Conflicts of interest These authors disclose the following: Boris Le Nevé, Muriel Derrien, Rémi Brazeilles, Stéphanie Cools-Portier, and Julien Tap are employees of Danone Research; Muriel Simrén has received unrestricted research grants from Danone and AstraZeneca, and has served as a consultant/advisory board member for AstraZeneca, Danone, Novartis, Almirall, Albiroe, Shire, Nestlé, Glycom, and Chr Hansen, and has served on the speaker’s bureau for Takeda, Tillotts, Shire, Almirall, Menarini, and Danone; Lena Öhman has received financial support for research from Danone Research, has served as a consultant for Genetic Analyses, and has received lecture fees from AbbVie and Takeda; Joël Doré has received financial support for research from Danone Research, Pfizer, and PiLeJe, and has served as a consultant/advisory board member for Danone Research, AlphaWasserman, Enterome Bioscience, and MaaT Pharma; and Hans Törnblom has served as a consultant/advisory board member for Almirall, Allergan, Danone, and Shire, and has been on the speakers’ bureau for Tillotts, Takeda, Shire, and Almirall. The remaining author discloses no conflicts.

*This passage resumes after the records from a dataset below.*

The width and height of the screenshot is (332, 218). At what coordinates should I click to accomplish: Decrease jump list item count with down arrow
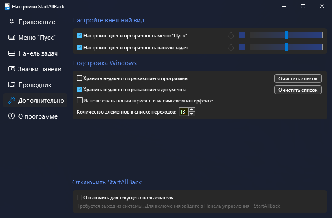tap(191, 114)
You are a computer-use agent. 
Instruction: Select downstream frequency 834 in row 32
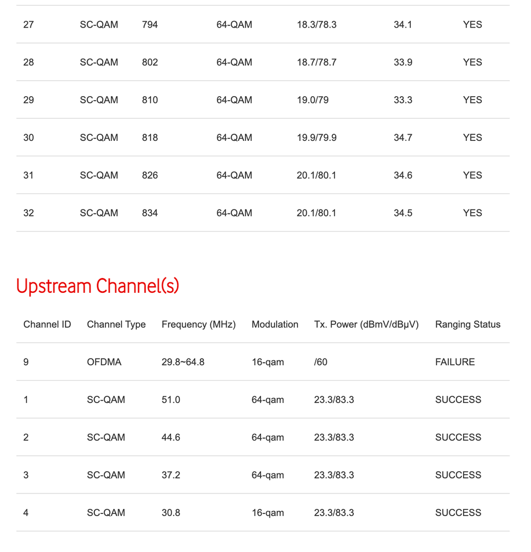150,213
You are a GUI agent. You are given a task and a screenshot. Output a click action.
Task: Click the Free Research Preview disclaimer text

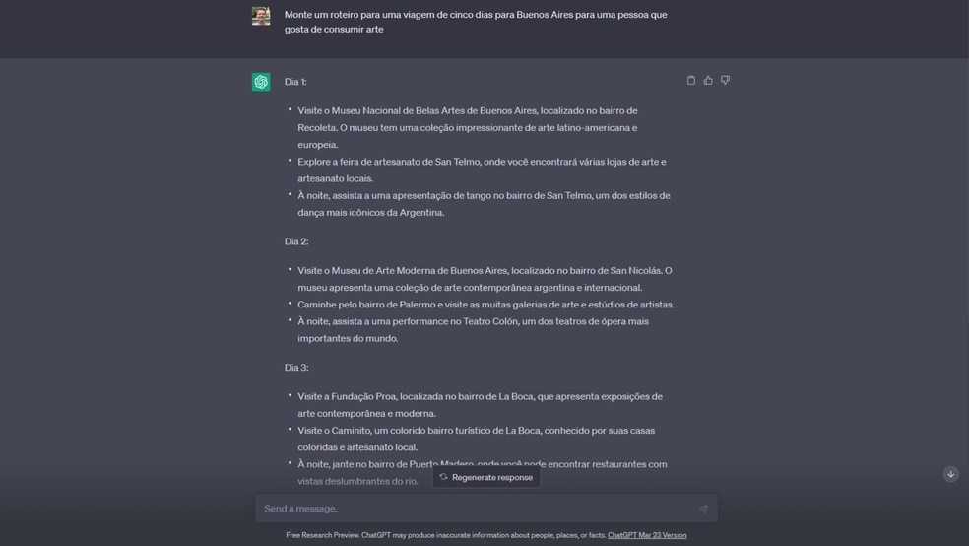(x=445, y=535)
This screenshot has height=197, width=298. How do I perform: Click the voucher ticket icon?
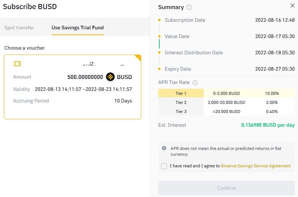point(17,64)
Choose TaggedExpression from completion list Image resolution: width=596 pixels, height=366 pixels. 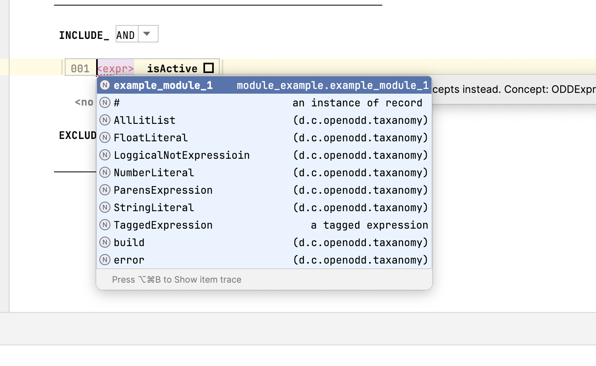(163, 225)
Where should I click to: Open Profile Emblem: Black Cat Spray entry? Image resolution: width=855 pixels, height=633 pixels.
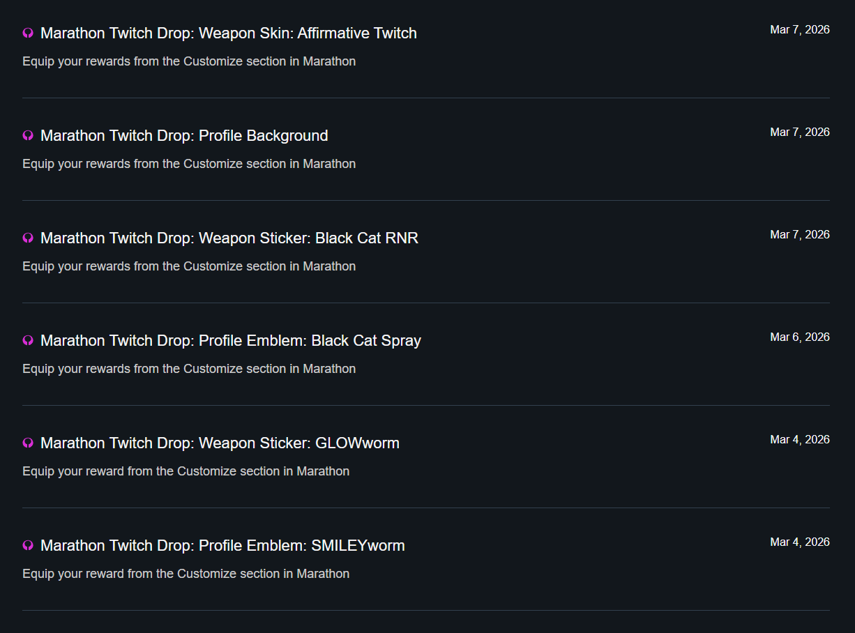pyautogui.click(x=230, y=340)
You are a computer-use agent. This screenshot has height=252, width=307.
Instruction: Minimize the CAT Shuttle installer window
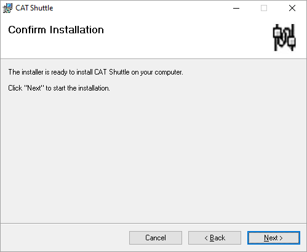(236, 8)
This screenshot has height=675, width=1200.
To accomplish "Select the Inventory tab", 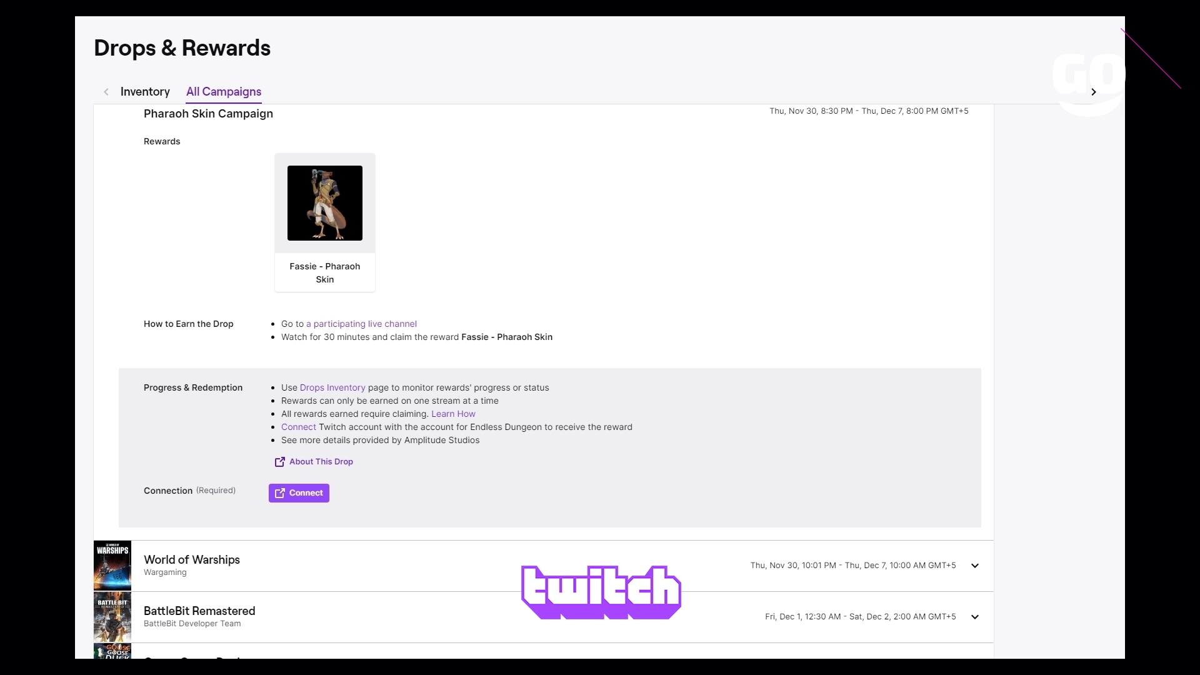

Funding This research was supported by the Swedish Medical Research Council (grants 13409 , 21691 , and 21692 ), AFA (Arbetsmarknadens Försäkringsaktiebolag) Insurance, The Marianne and Marcus Wallenberg Foundation, Centre for Person-Centered Care, Sahlgrenska Academy, University of Gothenburg, the Faculty of Medicine at the University of Gothenburg, VINNOVA, as well as by Danone Nutricia Research.